YOUR OBJECTIVE ->
The expected answer is every line of the material, reproduced exactly.
━━━ GIVEN RECORDS ━━━
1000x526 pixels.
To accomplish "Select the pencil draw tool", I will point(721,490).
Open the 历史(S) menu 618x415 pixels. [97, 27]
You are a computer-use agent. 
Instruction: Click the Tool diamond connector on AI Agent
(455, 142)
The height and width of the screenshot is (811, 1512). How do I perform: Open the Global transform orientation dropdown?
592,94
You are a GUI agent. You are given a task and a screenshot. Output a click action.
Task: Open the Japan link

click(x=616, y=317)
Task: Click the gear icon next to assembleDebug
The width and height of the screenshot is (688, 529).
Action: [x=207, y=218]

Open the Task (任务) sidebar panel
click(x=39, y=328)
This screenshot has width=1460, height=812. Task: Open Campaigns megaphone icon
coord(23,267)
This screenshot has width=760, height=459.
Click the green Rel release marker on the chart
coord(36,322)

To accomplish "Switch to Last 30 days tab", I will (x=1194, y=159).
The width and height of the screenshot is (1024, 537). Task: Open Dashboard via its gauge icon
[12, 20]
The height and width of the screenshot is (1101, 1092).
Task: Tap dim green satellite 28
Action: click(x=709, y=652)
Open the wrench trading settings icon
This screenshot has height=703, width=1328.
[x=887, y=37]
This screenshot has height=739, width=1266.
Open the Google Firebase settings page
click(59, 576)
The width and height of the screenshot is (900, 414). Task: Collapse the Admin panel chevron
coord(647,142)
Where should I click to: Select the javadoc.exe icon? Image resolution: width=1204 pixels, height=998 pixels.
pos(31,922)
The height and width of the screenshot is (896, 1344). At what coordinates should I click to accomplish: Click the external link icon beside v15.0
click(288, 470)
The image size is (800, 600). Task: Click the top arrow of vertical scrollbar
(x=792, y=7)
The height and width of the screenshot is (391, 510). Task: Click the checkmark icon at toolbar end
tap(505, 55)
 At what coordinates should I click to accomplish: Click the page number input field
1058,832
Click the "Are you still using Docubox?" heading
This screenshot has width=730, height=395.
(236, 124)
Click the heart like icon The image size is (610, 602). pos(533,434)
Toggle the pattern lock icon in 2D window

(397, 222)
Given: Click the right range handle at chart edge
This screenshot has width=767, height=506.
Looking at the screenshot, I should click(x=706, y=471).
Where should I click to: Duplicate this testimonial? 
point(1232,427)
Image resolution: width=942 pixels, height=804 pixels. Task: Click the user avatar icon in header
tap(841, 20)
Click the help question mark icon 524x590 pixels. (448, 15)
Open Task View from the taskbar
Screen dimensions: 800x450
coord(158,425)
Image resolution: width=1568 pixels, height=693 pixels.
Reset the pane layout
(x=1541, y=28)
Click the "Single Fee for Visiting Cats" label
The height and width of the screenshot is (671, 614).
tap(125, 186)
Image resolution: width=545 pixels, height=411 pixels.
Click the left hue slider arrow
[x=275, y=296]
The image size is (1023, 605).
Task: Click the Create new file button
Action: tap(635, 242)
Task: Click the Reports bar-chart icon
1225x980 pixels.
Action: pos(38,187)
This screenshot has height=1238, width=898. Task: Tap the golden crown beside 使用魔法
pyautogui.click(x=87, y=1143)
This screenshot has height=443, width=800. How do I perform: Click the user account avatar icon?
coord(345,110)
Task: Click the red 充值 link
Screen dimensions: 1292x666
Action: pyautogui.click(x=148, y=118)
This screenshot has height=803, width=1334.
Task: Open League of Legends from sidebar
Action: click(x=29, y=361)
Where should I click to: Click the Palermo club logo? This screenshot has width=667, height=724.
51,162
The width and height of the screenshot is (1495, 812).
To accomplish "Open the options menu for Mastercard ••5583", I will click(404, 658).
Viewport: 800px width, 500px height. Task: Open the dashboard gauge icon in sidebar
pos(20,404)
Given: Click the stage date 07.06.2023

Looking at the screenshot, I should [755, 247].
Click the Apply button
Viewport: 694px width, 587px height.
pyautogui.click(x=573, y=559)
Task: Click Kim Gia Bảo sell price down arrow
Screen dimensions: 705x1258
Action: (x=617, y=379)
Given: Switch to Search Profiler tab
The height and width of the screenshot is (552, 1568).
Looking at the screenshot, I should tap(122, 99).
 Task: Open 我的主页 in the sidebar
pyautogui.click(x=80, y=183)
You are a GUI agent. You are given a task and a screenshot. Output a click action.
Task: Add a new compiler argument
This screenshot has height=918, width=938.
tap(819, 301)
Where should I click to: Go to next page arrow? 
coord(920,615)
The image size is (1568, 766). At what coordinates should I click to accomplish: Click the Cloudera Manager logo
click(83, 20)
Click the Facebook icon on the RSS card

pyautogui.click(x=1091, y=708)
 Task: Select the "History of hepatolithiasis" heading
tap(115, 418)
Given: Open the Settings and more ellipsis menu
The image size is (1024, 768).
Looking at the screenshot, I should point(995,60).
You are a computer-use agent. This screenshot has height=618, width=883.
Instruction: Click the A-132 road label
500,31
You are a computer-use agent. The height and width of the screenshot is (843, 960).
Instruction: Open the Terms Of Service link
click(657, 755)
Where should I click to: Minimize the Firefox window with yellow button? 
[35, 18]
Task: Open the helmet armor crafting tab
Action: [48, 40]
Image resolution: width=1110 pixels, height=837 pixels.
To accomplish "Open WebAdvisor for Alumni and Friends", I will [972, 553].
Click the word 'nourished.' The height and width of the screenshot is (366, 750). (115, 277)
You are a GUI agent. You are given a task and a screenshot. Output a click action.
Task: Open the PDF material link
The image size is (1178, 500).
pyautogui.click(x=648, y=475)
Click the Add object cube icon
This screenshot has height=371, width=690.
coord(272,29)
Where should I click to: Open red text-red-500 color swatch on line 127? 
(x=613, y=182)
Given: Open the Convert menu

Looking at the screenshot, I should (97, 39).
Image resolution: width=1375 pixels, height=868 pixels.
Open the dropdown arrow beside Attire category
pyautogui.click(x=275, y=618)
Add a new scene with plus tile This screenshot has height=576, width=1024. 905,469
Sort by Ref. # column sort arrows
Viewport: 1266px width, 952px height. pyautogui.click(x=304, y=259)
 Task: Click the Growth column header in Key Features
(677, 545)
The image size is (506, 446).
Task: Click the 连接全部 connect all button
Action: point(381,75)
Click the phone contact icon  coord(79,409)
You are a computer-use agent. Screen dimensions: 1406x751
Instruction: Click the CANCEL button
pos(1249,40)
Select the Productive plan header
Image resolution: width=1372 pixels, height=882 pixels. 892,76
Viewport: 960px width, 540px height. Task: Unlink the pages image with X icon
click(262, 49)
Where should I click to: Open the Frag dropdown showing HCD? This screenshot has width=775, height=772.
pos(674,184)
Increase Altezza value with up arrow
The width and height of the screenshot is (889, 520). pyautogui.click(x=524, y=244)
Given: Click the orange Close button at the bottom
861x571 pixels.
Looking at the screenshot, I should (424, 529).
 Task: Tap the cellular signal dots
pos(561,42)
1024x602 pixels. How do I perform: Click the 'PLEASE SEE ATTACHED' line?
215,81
━━━
FINISHED EXERCISE ->
1000x526 pixels.
To accomplish "Select the pencil draw tool", I will point(721,490).
Open the 历史(S) menu 618x415 pixels. [97, 27]
You are a computer-use agent. 
Instruction: Click the Tool diamond connector on AI Agent
(455, 142)
The height and width of the screenshot is (811, 1512). How do I perform: Open the Global transform orientation dropdown?
592,94
You are a GUI agent. You are given a task and a screenshot. Output a click action.
Task: Open the Japan link

click(x=616, y=317)
Task: Click the gear icon next to assembleDebug
The width and height of the screenshot is (688, 529).
Action: [x=207, y=218]

Open the Task (任务) sidebar panel
click(x=39, y=328)
This screenshot has width=1460, height=812. Task: Open Campaigns megaphone icon
coord(23,267)
This screenshot has width=760, height=459.
Click the green Rel release marker on the chart
coord(36,322)

To accomplish "Switch to Last 30 days tab", I will (x=1194, y=159).
The width and height of the screenshot is (1024, 537). Task: Open Dashboard via its gauge icon
[12, 20]
The height and width of the screenshot is (1101, 1092).
Task: Tap dim green satellite 28
Action: click(x=709, y=652)
Open the wrench trading settings icon
This screenshot has height=703, width=1328.
[x=887, y=37]
This screenshot has height=739, width=1266.
Open the Google Firebase settings page
click(59, 576)
The width and height of the screenshot is (900, 414). Task: Collapse the Admin panel chevron
coord(647,142)
Where should I click to: Select the javadoc.exe icon? Image resolution: width=1204 pixels, height=998 pixels.
pos(31,922)
The height and width of the screenshot is (896, 1344). At what coordinates should I click to accomplish: Click the external link icon beside v15.0
click(288, 470)
The image size is (800, 600). Task: Click the top arrow of vertical scrollbar
(x=792, y=7)
The height and width of the screenshot is (391, 510). Task: Click the checkmark icon at toolbar end
tap(505, 55)
 At what coordinates should I click to accomplish: Click the page number input field
1058,832
Click the "Are you still using Docubox?" heading
This screenshot has width=730, height=395.
(236, 124)
Click the heart like icon The image size is (610, 602). pos(533,434)
Toggle the pattern lock icon in 2D window

(397, 222)
Given: Click the right range handle at chart edge
This screenshot has width=767, height=506.
Looking at the screenshot, I should click(x=706, y=471).
Where should I click to: Duplicate this testimonial? 
point(1232,427)
Image resolution: width=942 pixels, height=804 pixels. Task: Click the user avatar icon in header
tap(841, 20)
Click the help question mark icon 524x590 pixels. (448, 15)
Open Task View from the taskbar
Screen dimensions: 800x450
coord(158,425)
Image resolution: width=1568 pixels, height=693 pixels.
Reset the pane layout
(x=1541, y=28)
Click the "Single Fee for Visiting Cats" label
The height and width of the screenshot is (671, 614).
tap(125, 186)
Image resolution: width=545 pixels, height=411 pixels.
Click the left hue slider arrow
[x=275, y=296]
The image size is (1023, 605).
Task: Click the Create new file button
Action: tap(635, 242)
Task: Click the Reports bar-chart icon
1225x980 pixels.
Action: pos(38,187)
This screenshot has height=1238, width=898. Task: Tap the golden crown beside 使用魔法
pyautogui.click(x=87, y=1143)
This screenshot has height=443, width=800. How do I perform: Click the user account avatar icon?
coord(345,110)
Task: Click the red 充值 link
Screen dimensions: 1292x666
Action: pyautogui.click(x=148, y=118)
This screenshot has height=803, width=1334.
Task: Open League of Legends from sidebar
Action: click(x=29, y=361)
Where should I click to: Click the Palermo club logo? This screenshot has width=667, height=724.
51,162
The width and height of the screenshot is (1495, 812).
To accomplish "Open the options menu for Mastercard ••5583", I will click(404, 658).
Viewport: 800px width, 500px height. Task: Open the dashboard gauge icon in sidebar
pos(20,404)
Given: Click the stage date 07.06.2023

Looking at the screenshot, I should [755, 247].
Click the Apply button
Viewport: 694px width, 587px height.
pyautogui.click(x=573, y=559)
Task: Click Kim Gia Bảo sell price down arrow
Screen dimensions: 705x1258
Action: (x=617, y=379)
Given: Switch to Search Profiler tab
The height and width of the screenshot is (552, 1568).
Looking at the screenshot, I should tap(122, 99).
 Task: Open 我的主页 in the sidebar
pyautogui.click(x=80, y=183)
You are a GUI agent. You are given a task and a screenshot. Output a click action.
Task: Add a new compiler argument
This screenshot has height=918, width=938.
tap(819, 301)
Where should I click to: Go to next page arrow? 
coord(920,615)
The image size is (1568, 766). At what coordinates should I click to accomplish: Click the Cloudera Manager logo
click(83, 20)
Click the Facebook icon on the RSS card

pyautogui.click(x=1091, y=708)
 Task: Select the "History of hepatolithiasis" heading
tap(115, 418)
Given: Open the Settings and more ellipsis menu
The image size is (1024, 768).
Looking at the screenshot, I should point(995,60).
You are a computer-use agent. This screenshot has height=618, width=883.
Instruction: Click the A-132 road label
500,31
You are a computer-use agent. The height and width of the screenshot is (843, 960).
Instruction: Open the Terms Of Service link
click(657, 755)
Where should I click to: Minimize the Firefox window with yellow button? 
[35, 18]
Task: Open the helmet armor crafting tab
Action: [48, 40]
Image resolution: width=1110 pixels, height=837 pixels.
To accomplish "Open WebAdvisor for Alumni and Friends", I will [972, 553].
Click the word 'nourished.' The height and width of the screenshot is (366, 750). (115, 277)
You are a GUI agent. You are given a task and a screenshot. Output a click action.
Task: Open the PDF material link
The image size is (1178, 500).
pyautogui.click(x=648, y=475)
Click the Add object cube icon
This screenshot has height=371, width=690.
coord(272,29)
Where should I click to: Open red text-red-500 color swatch on line 127? 
(x=613, y=182)
Given: Open the Convert menu

Looking at the screenshot, I should (97, 39).
Image resolution: width=1375 pixels, height=868 pixels.
Open the dropdown arrow beside Attire category
pyautogui.click(x=275, y=618)
Add a new scene with plus tile This screenshot has height=576, width=1024. 905,469
Sort by Ref. # column sort arrows
Viewport: 1266px width, 952px height. pyautogui.click(x=304, y=259)
 Task: Click the Growth column header in Key Features
(677, 545)
The image size is (506, 446).
Task: Click the 连接全部 connect all button
Action: point(381,75)
Click the phone contact icon  coord(79,409)
You are a computer-use agent. Screen dimensions: 1406x751
Instruction: Click the CANCEL button
pos(1249,40)
Select the Productive plan header
Image resolution: width=1372 pixels, height=882 pixels. 892,76
Viewport: 960px width, 540px height. Task: Unlink the pages image with X icon
click(262, 49)
Where should I click to: Open the Frag dropdown showing HCD? This screenshot has width=775, height=772.
pos(674,184)
Increase Altezza value with up arrow
The width and height of the screenshot is (889, 520). pyautogui.click(x=524, y=244)
Given: Click the orange Close button at the bottom
861x571 pixels.
Looking at the screenshot, I should (424, 529).
 Task: Tap the cellular signal dots
pos(561,42)
1024x602 pixels. How do I perform: Click the 'PLEASE SEE ATTACHED' line?
215,81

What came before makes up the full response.